While all of us want to learn new things in order to perform well in school, work, or just to learn a new skill, we rarely stop and think about the effectiveness of our learning strategies or techniques.
To look at these methods, we interviewed Barbara Oakley, Ph.D., PE, a Professor of Engineering at Oakland University in Rochester, Michigan; the Ramón y Cajal Distinguished Scholar of Global Digital Learning at McMaster University; and Coursera’s inaugural “Innovation Instructor.” (she is the co-author of the most popular online course in the world – https://www.coursera.org/learn/learning-how-to-learn). Her work focuses on the complex relationship between neuroscience and social behavior.
An Interview with Barbara Oakley
How important is routine when you try to learn something difficult and new?
You don’t want to just cram and study one time right before a test. When you’re learning something new, you need to be hitting it repeatedly for a number of days. Having a bit of a routine every day will help. The routine can be to do a ‘Pomodoro*’ on that material every day. The time can differ – you can do Pomodoro in the afternoon or when you first wake up as long as there’s consistency, especially at the beginning so you can start building sets of brain links with repetition.
*The Pomodoro Technique is a time management method that uses a timer to break down work/study into intervals. To do a “Pomodoro,” turn off all distractions (cell phone off!), set a timer for 25 minutes, work as attentively as you can for those 25 minutes, and then take a 5 minute or so break. The break is as important as the focused part of the Pomodoro session–it allows your brain to consolidate the material.

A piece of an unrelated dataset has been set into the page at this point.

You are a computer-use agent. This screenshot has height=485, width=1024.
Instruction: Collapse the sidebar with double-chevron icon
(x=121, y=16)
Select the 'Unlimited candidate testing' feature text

When feeling overwhelmed with school workload and tests, how should we prioritize or structure our study time, and how often should we switch from one subject to another?
First, write down a list. This will help you to create an overview of what you need to be doing–and it will help clear all the swirling tasks out of your working memory. Then step back and ask, “Okay, how much time do I really have now, and what’s most important for me to be doing in that time?”

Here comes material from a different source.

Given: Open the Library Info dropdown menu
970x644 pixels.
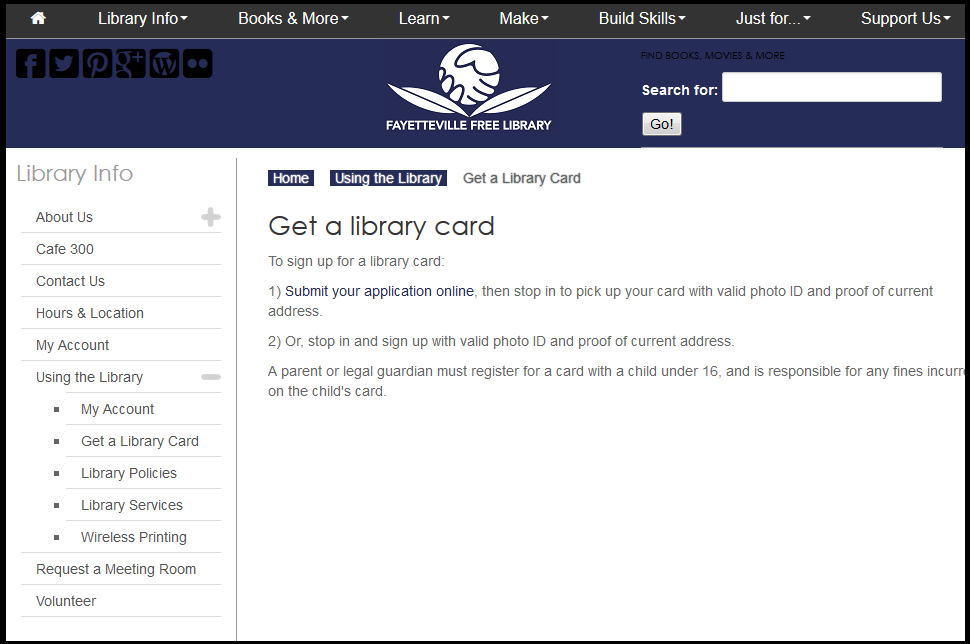Looking at the screenshot, I should [142, 18].
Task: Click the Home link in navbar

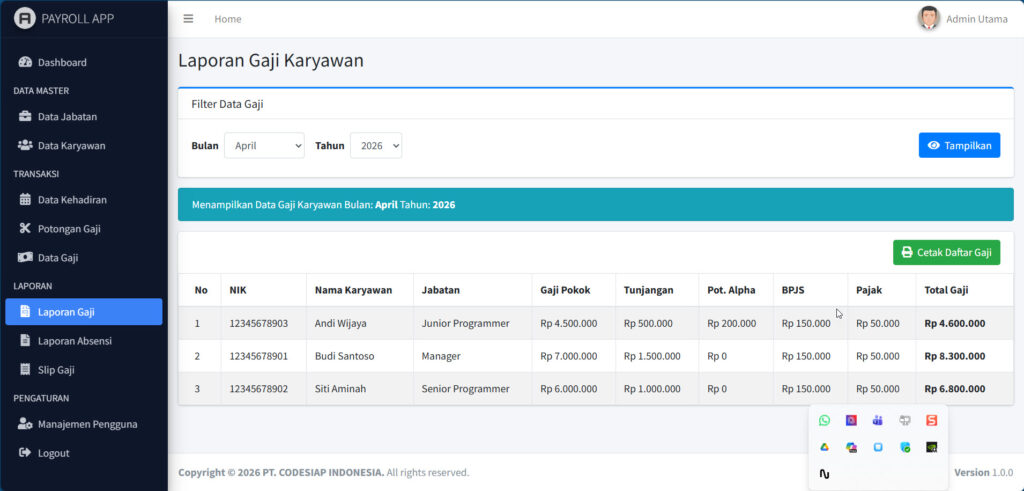Action: (x=228, y=19)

Pick a task, or a few tasks, from the list. If the item would take a long time (“finish writing report”), then break it into something bite-sized–for example, do one Pomodoro on the report. I like to have a big list of my tasks for the day, but then I have a sublist beside it of three to five small, doable tasks from the big list. I work from the smaller list, so I can cross it off and complete the smaller list within a few hours. Then I make a new smaller list. I try to keep my focus on the smaller list, to help prevent me from getting overwhelmed with everything I need to be doing.

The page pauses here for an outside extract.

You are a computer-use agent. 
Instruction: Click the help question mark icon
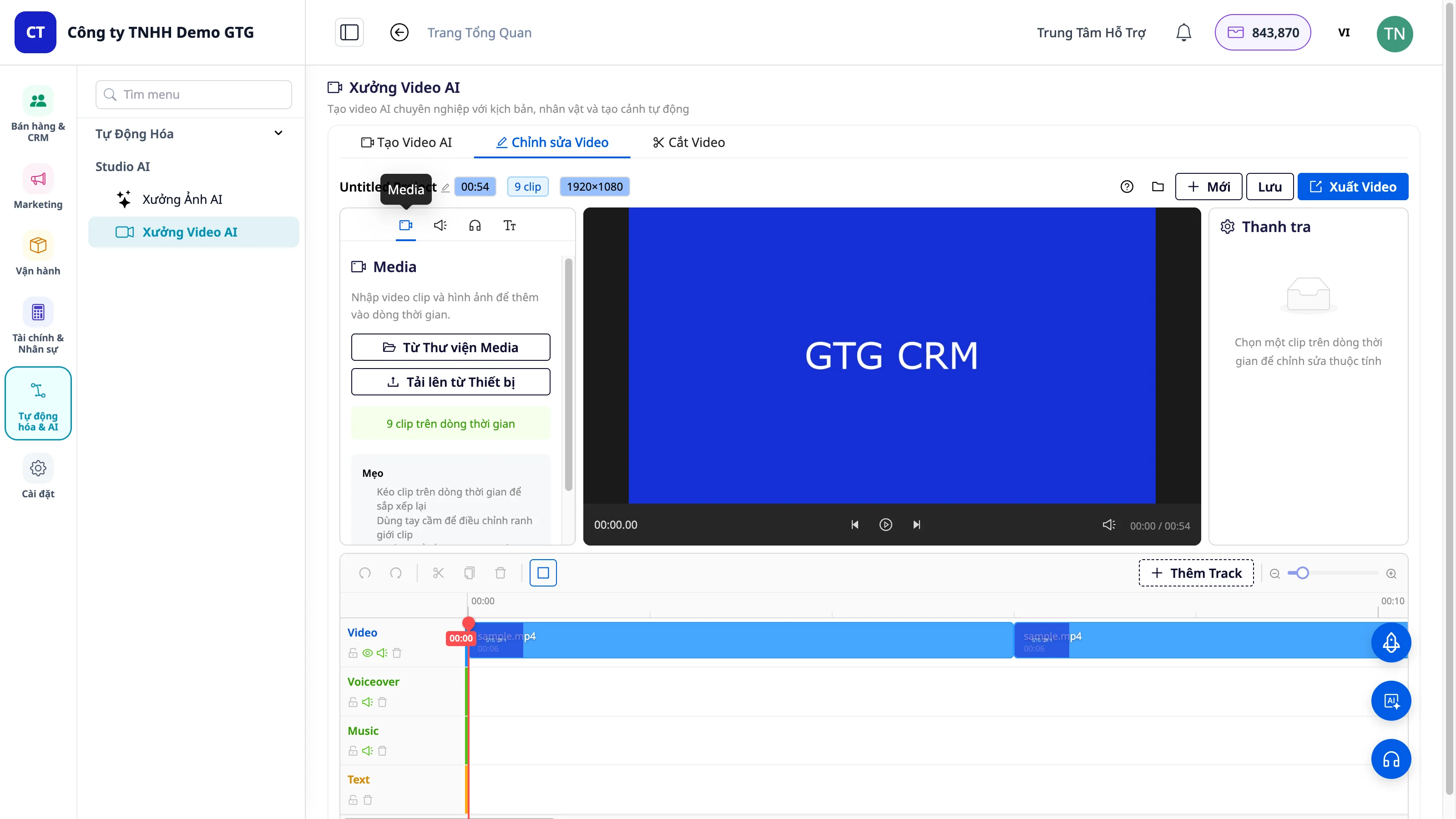click(x=1127, y=187)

You said you were not a “natural” with math when you were younger, so what was the final impulse to change? What were the first steps and how did you stay motivated?
I heard over and over that I should follow my passion, as that’s what would make me happy. So that’s what I did. I wanted to learn a new language so I did. I hated math–that was not my passion–so I avoided it.
After I enlisted in the military I began to see that following your passion is not the best advice. I mean, it’s okay to follow your passion, but it’s also a really good idea to broaden your passion. Eventually, because I had just followed my passion and studied language, I ended up in a box career-wise. I was 26-years-old when I got out of the military with a Bachelor’s Degree in Slavic Languages and Literature. There were not many jobs available because I had just studied what I felt like studying instead of what might actually give me some skills that were needed in society.
A lot of the guys I worked with in the military were West Point engineers. They had great training–so many career doors were open for them, but not for me. I realized that I should try to retrain my brain, to open my mind to the fact analytical skills are increasingly important.
So what kept me motivated was that I couldn’t get a very good job. It was scary to go back to university–to remedial high school algebra. I didn’t know whether I was going to be successful. But I knew if I failed, a lot of interesting opportunities would pass me by.
When we say to kids follow their passion, we’re really saying it’s okay to be totally selfish about your wants and needs and ignore what’s going on in society. That’s not very healthy advice for a person in the long run. Follow and broaden your passion is the best advice.
Some studies suggest that young girls become interested in math and science around the age of 11, and then quickly lose interest and confidence when they’re around 15. Why do you think this is, and how can we change this trend?
There’s plenty of scientific evidence that boys and girls share equal capabilities in math and science. They’re pretty much the same. But the difference is that boys lag behind verbally where girls go ahead. So a boy will look within himself and say, “I’m better at math than I am at verbal sort of things.” And it’s true.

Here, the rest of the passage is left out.